Reduced GFAP‐ir astrocytes and unaltered microglial cells in the SCN of PWS subjects. (A) Representative images of GFAP‐ir astrocytes in the SCN of control and PWS subjects. (B) Quantitative analysis of GFAP‐ir relative masked area. (C) Representative images of Iba1‐ir microglia in the SCN of control and PWS subjects. (D) Quantitative analysis of Iba1‐ir relative masked area (microglial cells). (E) Representative images of NOX2‐ir microglia in the SCN of control and PWS subjects. (F) Quantitative analysis of NOX2‐ir relative masked area. Data are represented as mean ± SEM. **p < .001. Significance was calculated using Student's t test. Scale bars, 50 μm in A, C, and E. Please note the artwork detailing the SCN “peak” domain, in which glial‐related quantifications were performed. This is accompanied by an illustration of a coronal hypothalamic section including the SCN “peak” and other anatomical landmarks.
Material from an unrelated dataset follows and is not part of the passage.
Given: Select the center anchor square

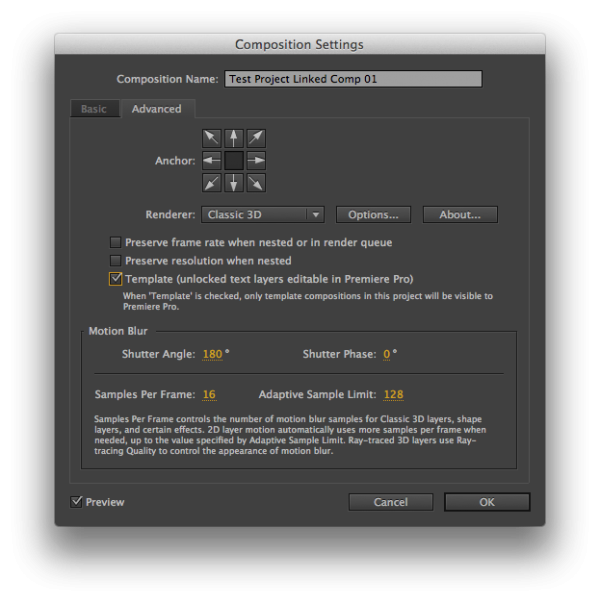Looking at the screenshot, I should coord(234,160).
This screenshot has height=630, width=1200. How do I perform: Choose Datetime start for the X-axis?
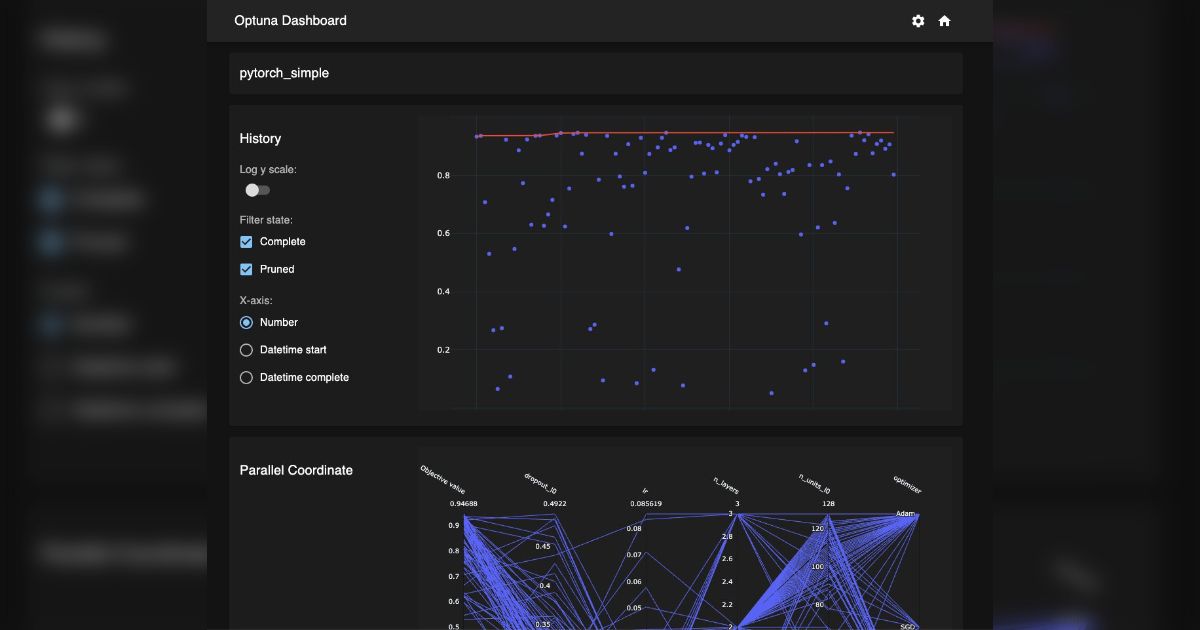pos(246,350)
Controls (n = 15) and PWS (n = 9). 3v, third ventricle; AC, anterior commissure; PVN, paraventricular nucleus of the hypothalamus; SCN, suprachiasmatic nucleus; SON, supraoptic nucleus; OC, optic chiasm; AVP, arginine vasopressin; GFAP, glial fibrillary acid protein; Iba1, ionized binding protein 1; NOX2, NADPH oxidase 2.